Trigeminal Ganglion Neurons of Mice Show Intracellular Chloride Accumulation and Chloride-Dependent Amplification of Capsaicin-Induced Responses

Intracellular Cl− concentrations ([Cl−]i) of sensory neurons regulate signal transmission and signal amplification. In dorsal root ganglion (DRG) and olfactory sensory neurons (OSNs), Cl− is accumulated by the Na+-K+-2Cl− cotransporter 1 (NKCC1), resulting in a [Cl−]i above electrochemical equilibrium and a depolarizing Cl− efflux upon Cl− channel opening. Here, we investigate the [Cl−]i and function of Cl− in primary sensory neurons of trigeminal ganglia (TG) of wild type (WT) and NKCC1−/− mice using pharmacological and imaging approaches, patch-clamping, as well as behavioral testing. The [Cl−]i of WT TG neurons indicated active NKCC1-dependent Cl− accumulation. Gamma-aminobutyric acid (GABA)A receptor activation induced a reduction of [Cl−]i as well as Ca2+ transients in a corresponding fraction of TG neurons. Ca2+ transients were sensitive to inhibition of NKCC1 and voltage-gated Ca2+ channels (VGCCs). Ca2+ responses induced by capsaicin, a prototypical stimulus of transient receptor potential vanilloid subfamily member-1 (TRPV1) were diminished in NKCC1−/− TG neurons, but elevated under conditions of a lowered [Cl−]o suggesting a Cl−-dependent amplification of capsaicin-induced responses. Using next generation sequencing (NGS), we found expression of different Ca2+-activated Cl− channels (CaCCs) in TGs of mice. Pharmacological inhibition of CaCCs reduced the amplitude of capsaicin-induced responses of TG neurons in Ca2+ imaging and electrophysiological recordings. In a behavioral paradigm, NKCC1−/− mice showed less avoidance of the aversive stimulus capsaicin. In summary, our results strongly argue for a Ca2+-activated Cl−-dependent signal amplification mechanism in TG neurons that requires intracellular Cl− accumulation by NKCC1 and the activation of CaCCs.

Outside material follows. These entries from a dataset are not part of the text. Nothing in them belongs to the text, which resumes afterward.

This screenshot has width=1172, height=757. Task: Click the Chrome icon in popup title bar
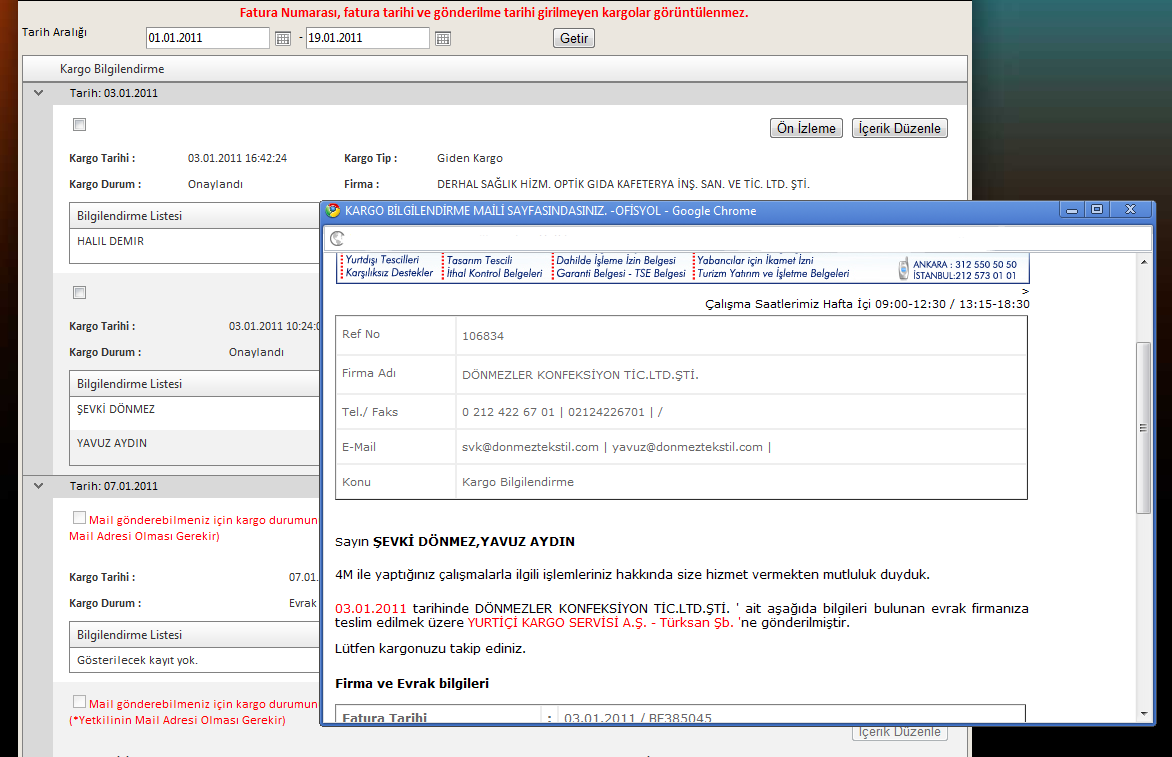(332, 211)
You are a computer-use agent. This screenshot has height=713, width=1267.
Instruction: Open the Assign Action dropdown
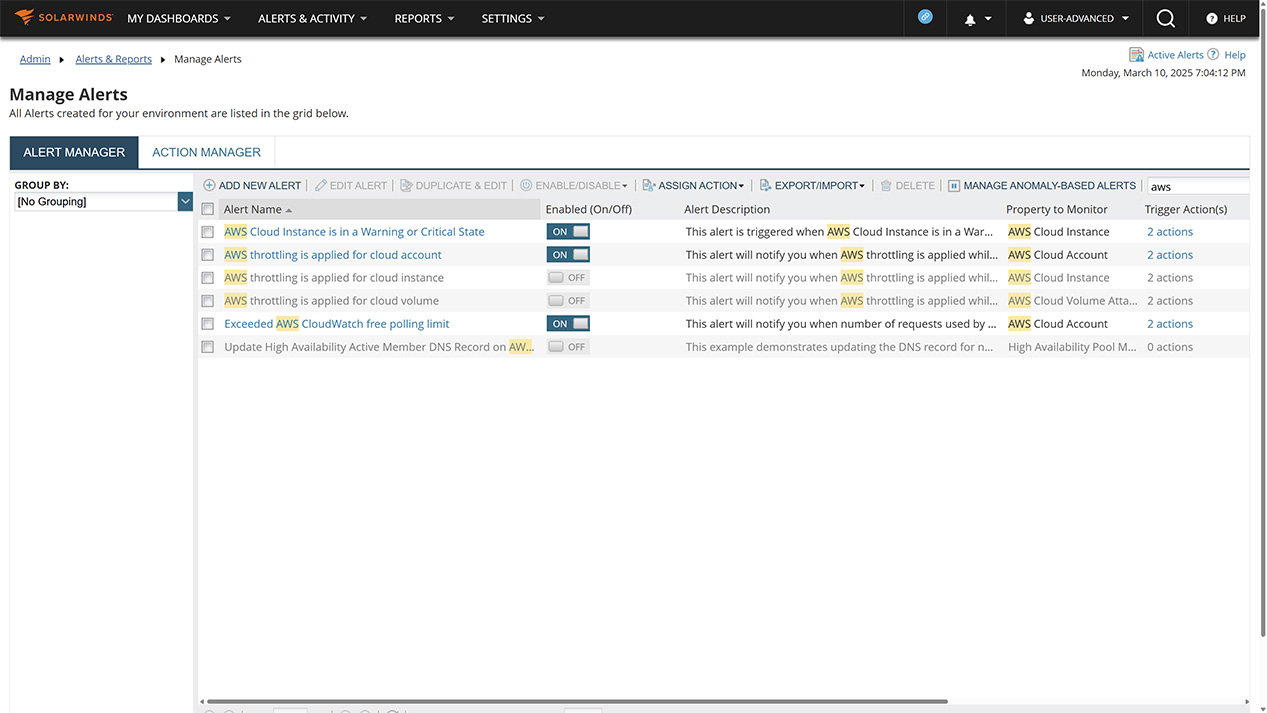click(693, 185)
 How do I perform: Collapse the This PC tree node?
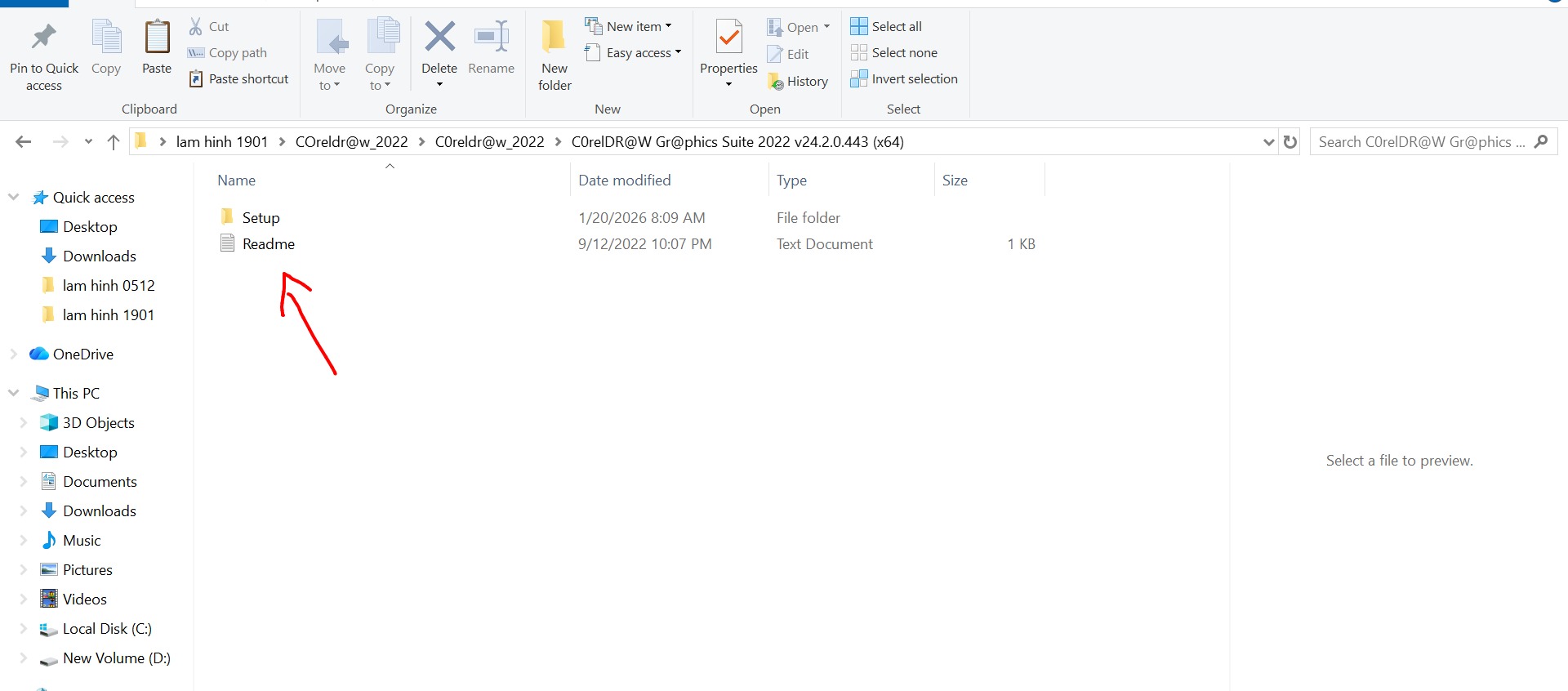(13, 394)
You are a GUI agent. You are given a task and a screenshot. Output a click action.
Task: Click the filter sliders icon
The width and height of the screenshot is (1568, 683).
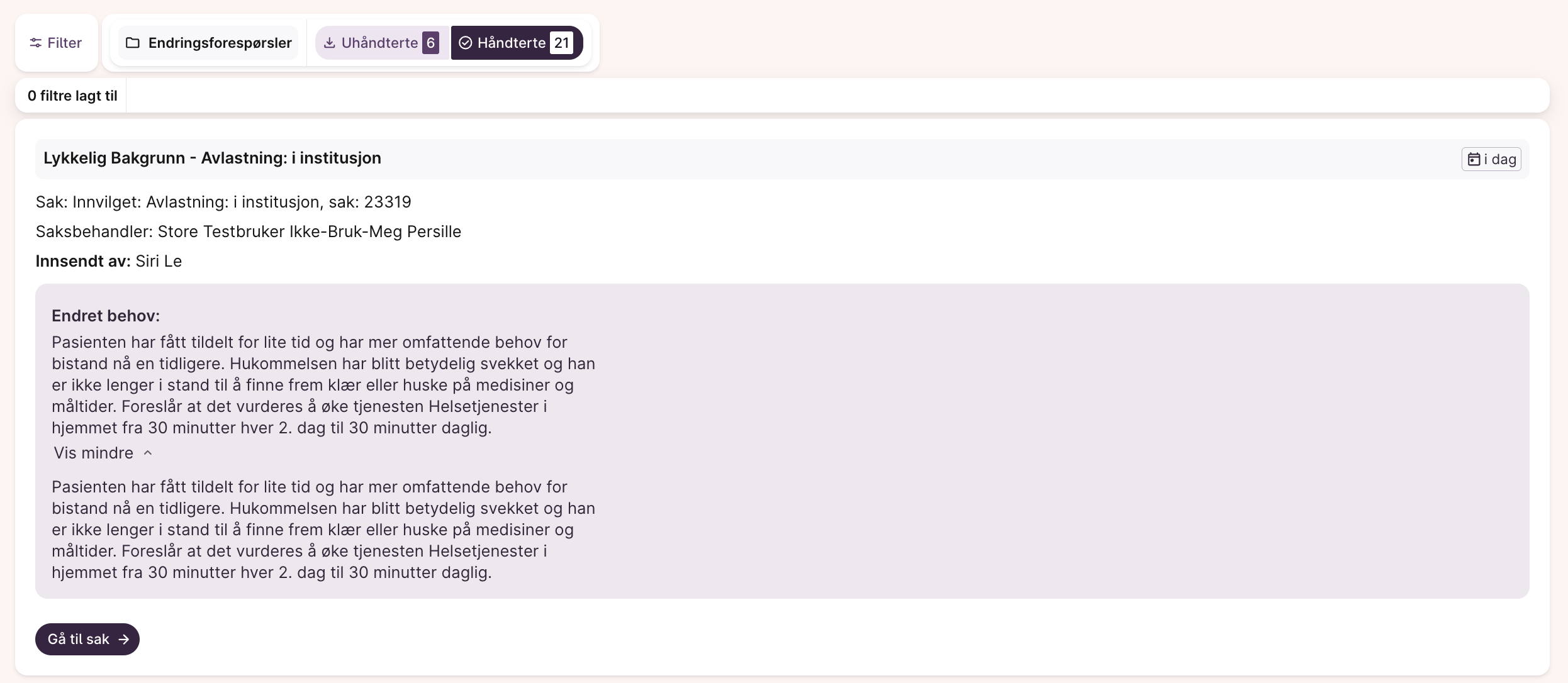[x=36, y=43]
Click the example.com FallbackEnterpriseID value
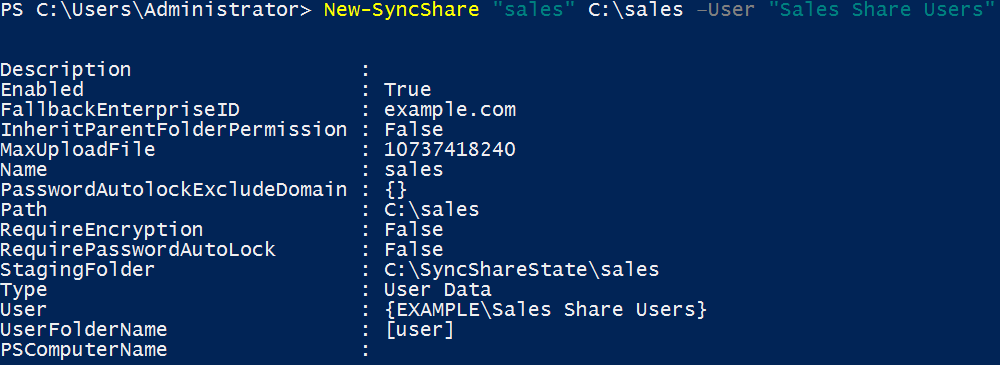 450,110
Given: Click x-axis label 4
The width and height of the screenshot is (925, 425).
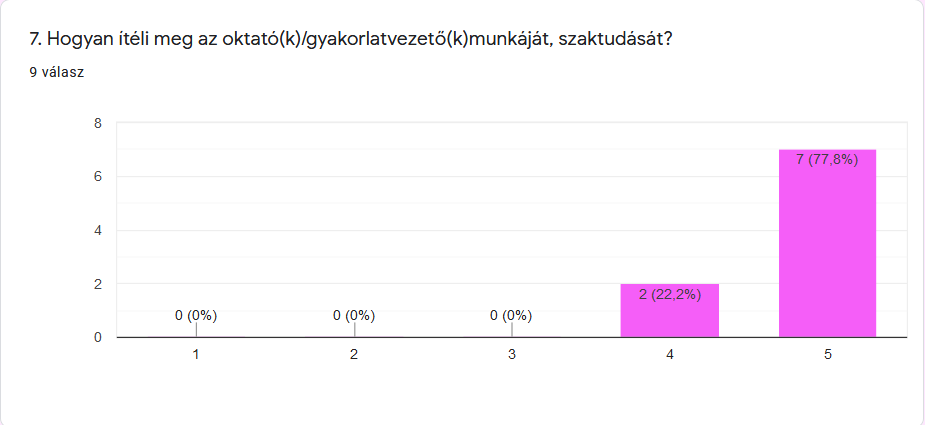Looking at the screenshot, I should pyautogui.click(x=670, y=355).
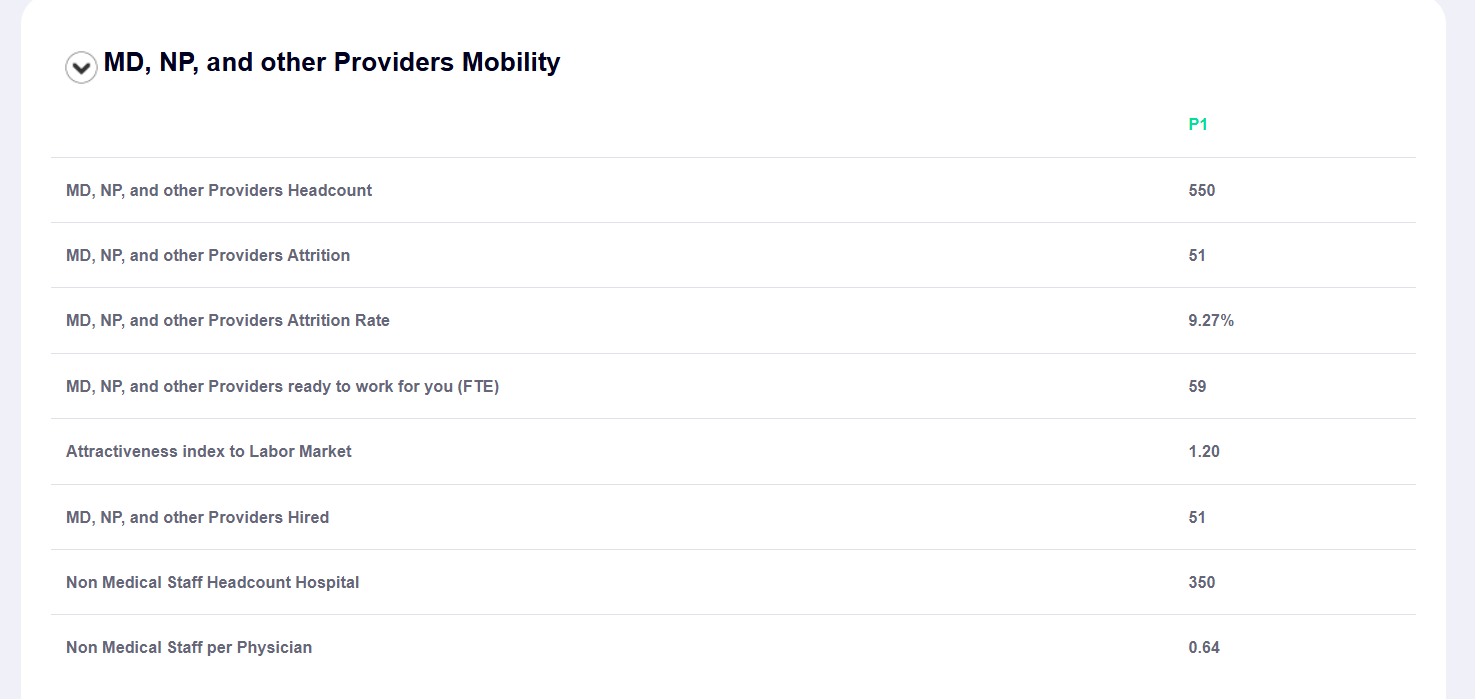Click the headcount value 550 in column P1
This screenshot has height=699, width=1475.
point(1202,190)
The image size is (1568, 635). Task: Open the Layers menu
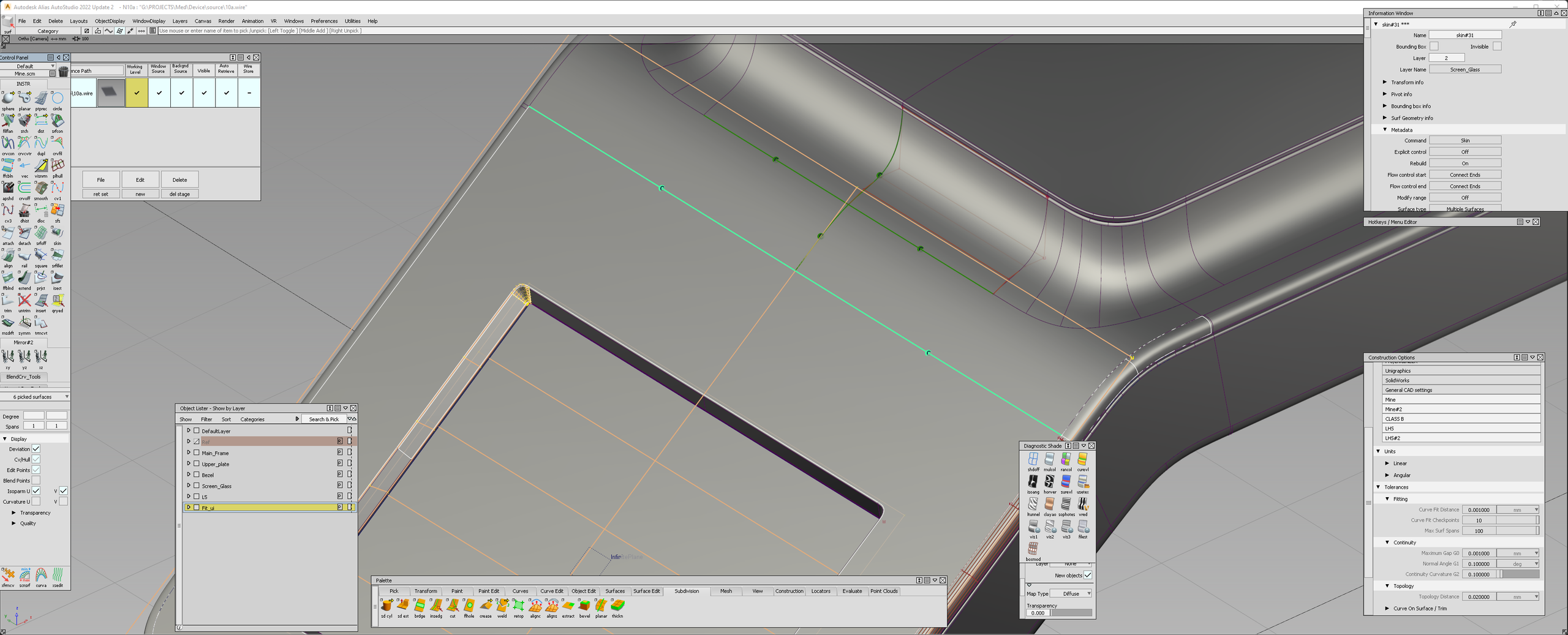pyautogui.click(x=179, y=21)
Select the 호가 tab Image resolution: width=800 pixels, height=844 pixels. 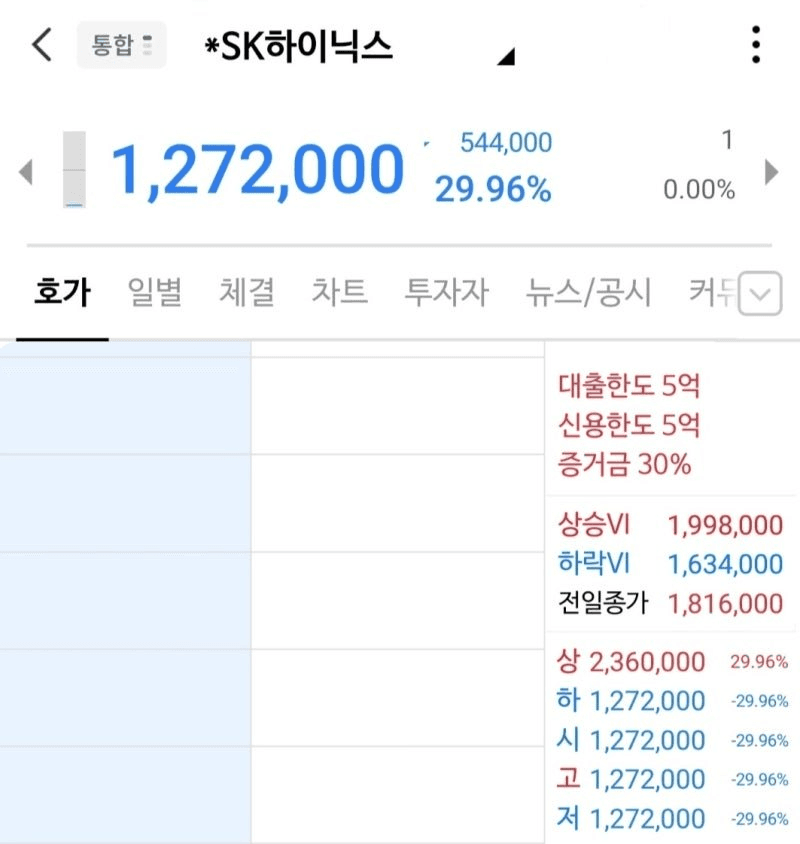(x=62, y=293)
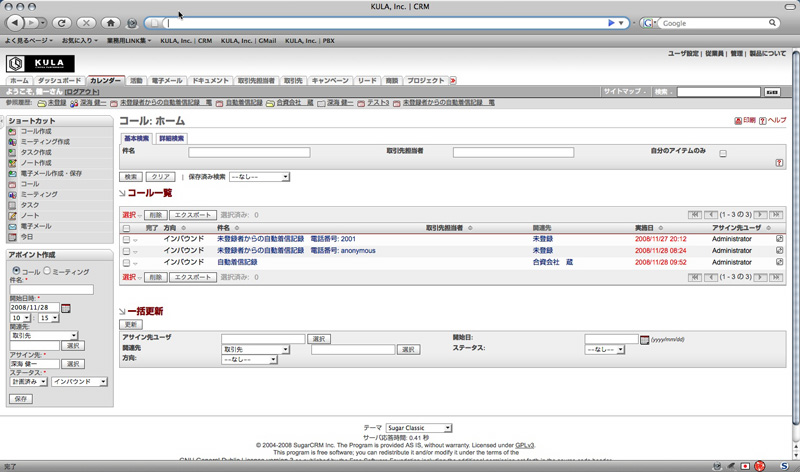Click the browser reload button
The image size is (800, 472).
(62, 23)
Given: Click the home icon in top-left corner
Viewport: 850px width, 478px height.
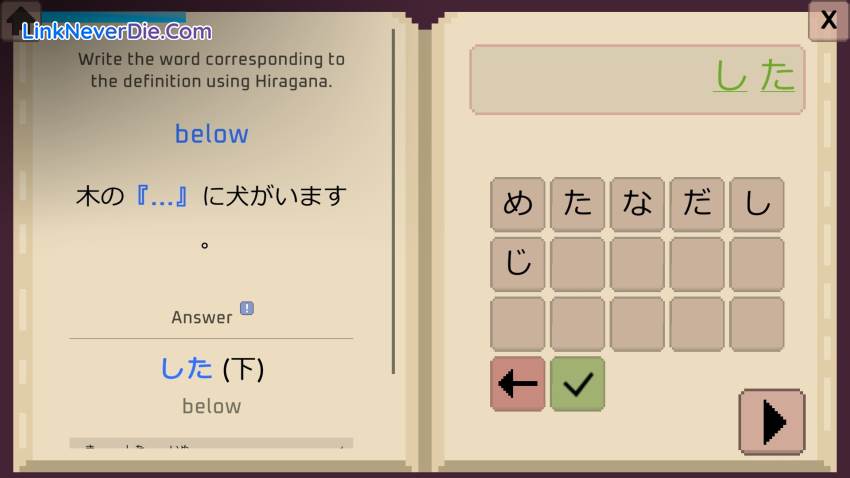Looking at the screenshot, I should 20,20.
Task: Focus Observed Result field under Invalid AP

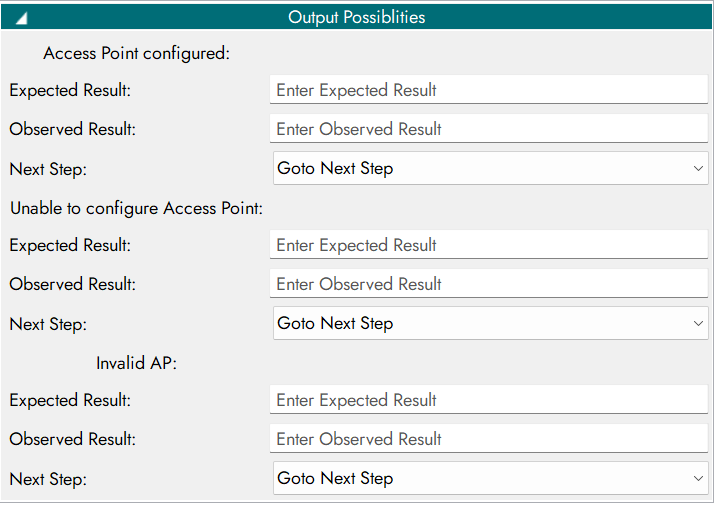Action: pyautogui.click(x=489, y=439)
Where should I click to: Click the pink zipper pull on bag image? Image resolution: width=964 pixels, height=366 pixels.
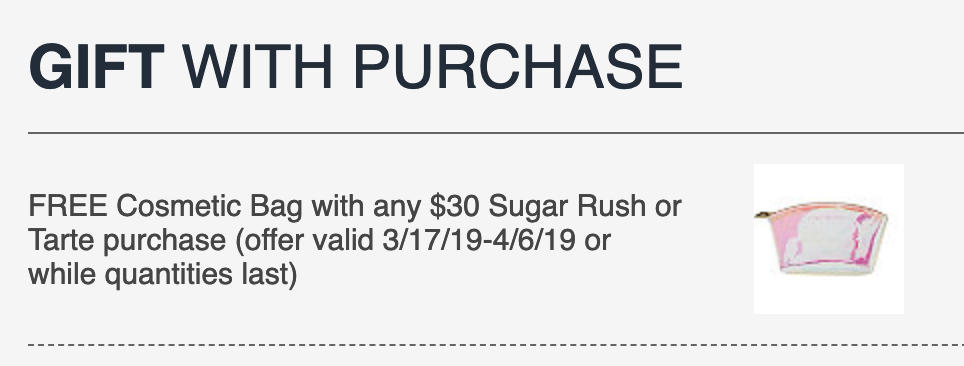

感觉神经元的细胞内氯离子浓度（[Cl−]i）可调控信号传递与信号放大过程。在背根神经节（DRG）与嗅觉感觉神经元（OSNs）中，氯离子可通过钠-钾-2氯协同转运蛋白1（NKCC1）完成蓄积，使细胞内氯离子浓度高于电化学平衡水平，并在氯离子通道开放时引发去极化性氯离子外流。本研究借助药理学与成像学方法、膜片钳技术以及行为学测试，探究了野生型（WT）与NKCC1基因敲除（NKCC1−/−）小鼠三叉神经节（TG）初级感觉神经元内的[Cl−]i及氯离子的功能。野生型TG神经元的[Cl−]i显示存在依赖NKCC1的主动氯离子蓄积过程。γ-氨基丁酸A型受体（GABAA受体）的激活可在对应比例的TG神经元中引发[Cl−]i下降与钙瞬变。该钙瞬变对NKCC1与电压门控钙通道（VGCCs）的抑制剂敏感。辣椒素——瞬时受体电位香草酸亚型1（TRPV1）的经典激动剂——所诱导的钙响应在NKCC1−/−小鼠的TG神经元中被削弱，但在细胞外氯离子浓度降低的条件下则会升高，这提示辣椒素诱导的响应存在氯离子依赖性放大机制。通过下一代测序技术（NGS），我们在小鼠TG组织中检测到多种钙激活氯离子通道（CaCCs）的表达。对CaCCs进行药理学抑制后，TG神经元在钙成像与电生理记录中辣椒素诱导的响应幅度均出现下降。在行为学范式中，NKCC1−/−小鼠对伤害性刺激辣椒素的回避行为减弱。综上，本研究结果强烈支持TG神经元中存在钙激活氯离子依赖性信号放大机制，该机制依赖NKCC1介导的细胞内氯离子蓄积与钙激活氯离子通道的激活。